JON SPENCER – SICK OF BEING SICK!

Sbucato praticamente fuori dal nulla, senza annunci in pompa magna e con un “battage pubblicitario” degno di una distribuzione con modalità da carboneria (un po’ alla stregua di quanto fatto anche da Jack White col suo “No name album“) arriva a sorpresa un nuovo album dell’iconico frontman-chitarrista garage/blues/trash/punk Jon Spencer, che a inizio mese ha rilasciato, su Bronze Rat records e Shove records, “Sick of being sick!“, suo secondo Lp solista che arriva sei anni dopo “Jon Spencer sings the hits“.

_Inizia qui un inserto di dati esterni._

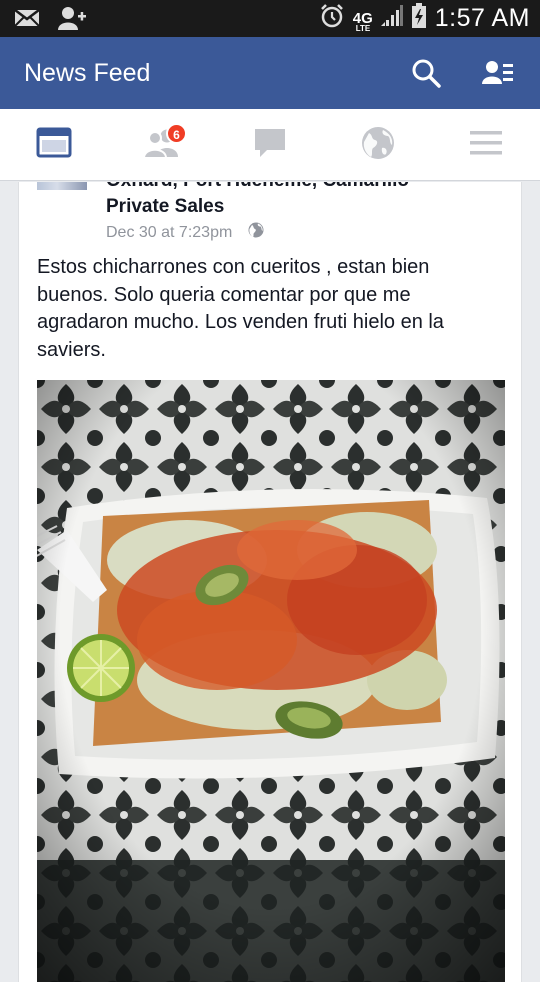 The height and width of the screenshot is (982, 540). I want to click on news-feed-icon, so click(54, 146).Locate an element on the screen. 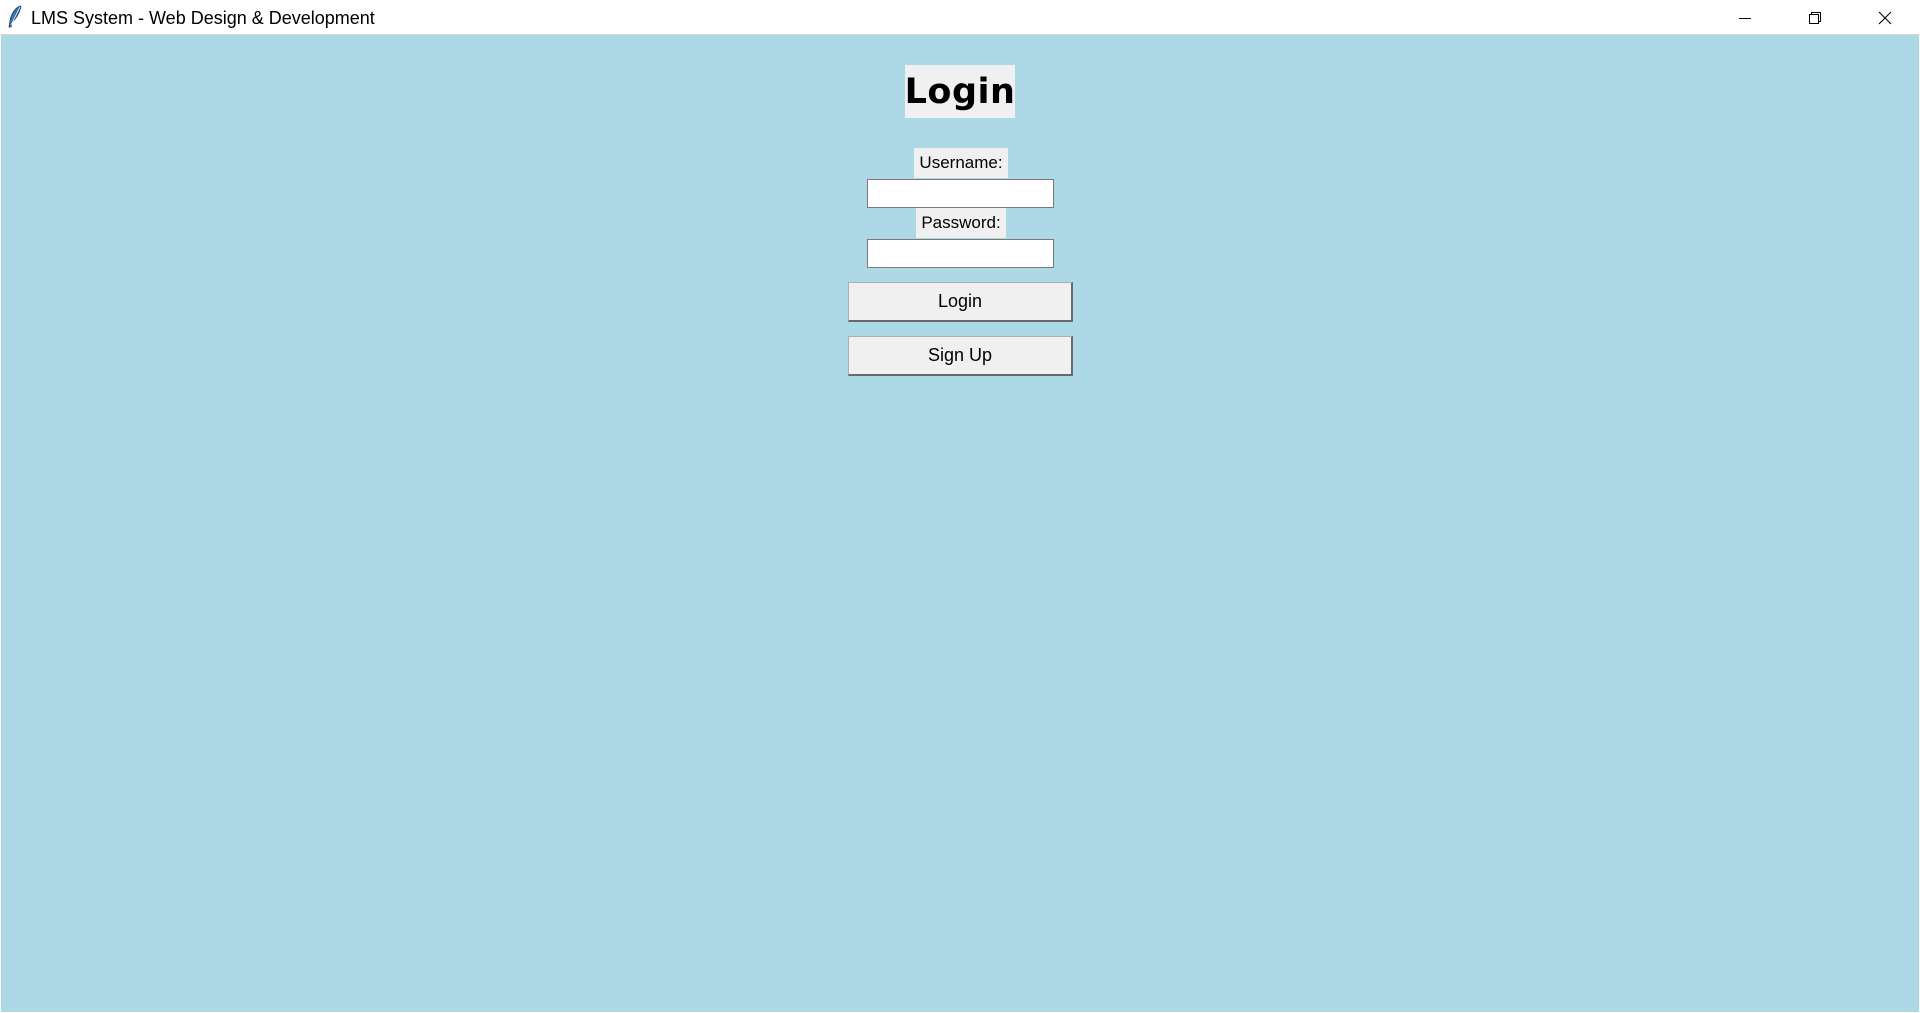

Il disco è stato registrato dal menestrello elettrico del New Hampshire (ma newyorchese di adozione) questa volta senza HITmakers (la sua ultima incarnazione dopo lo scioglimento della Blues Explosion, e coi quali aveva inciso il materiale più recente, il long playing di debutto “Spencer gets it lit“) ma insieme a Kendall Wind (al basso e voce) and Macky Spider Bowman (alla batteria e voce) membri della formazione garage rock/punk newyorchese Bobby Lees (che avevano già collaborato con Spencer, il quale aveva prodotto il loro long playing del 2020, “Skin suit“) per masticare un chewing gum della durata di poco meno di venti minuti che si dipana tra l’assalto ragionato dell’opener “Wrong“, la crampsianaGet away“, il feeling alla JSBX di “Come along” e quello alla HITmakers di “Coulda been” (che sembra essere quasi una outtake di “Spencer gets it lit”) l’abrasiva “Out of place“, il frizzante rockabilly di “Fancy pants” (forse il pezzo migliore del lotto) e le sveltine R’N’R di “Guitar champ” e della conclusiva “Disconnected“.

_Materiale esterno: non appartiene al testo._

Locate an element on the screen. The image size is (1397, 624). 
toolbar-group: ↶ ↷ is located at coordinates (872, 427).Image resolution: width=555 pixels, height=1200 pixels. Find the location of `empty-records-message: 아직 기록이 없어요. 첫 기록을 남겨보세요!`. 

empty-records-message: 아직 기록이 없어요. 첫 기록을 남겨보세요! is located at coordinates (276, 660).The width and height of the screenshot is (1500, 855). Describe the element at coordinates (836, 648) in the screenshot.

Jon Spencer non si discute, si ama, però è altrettanto lecito constatare che “Sick of being sick!” è un album che, a parte qualche fiammata, non riesce a decollare del tutto e sembra lasciare un senso di incompiuto, pur non discostandosi molto da quanto proposto da Spencer negli ultimi tempi con gli HITmakers, ma per il nostro resta comunque un buon pretesto per continuare a rimestare la sua estetica freaky nei terreni paludosi del punk blues, fornendo a noi un’altra ottima scusa per tornare a vederlo dal vivo a incendiare i palchi.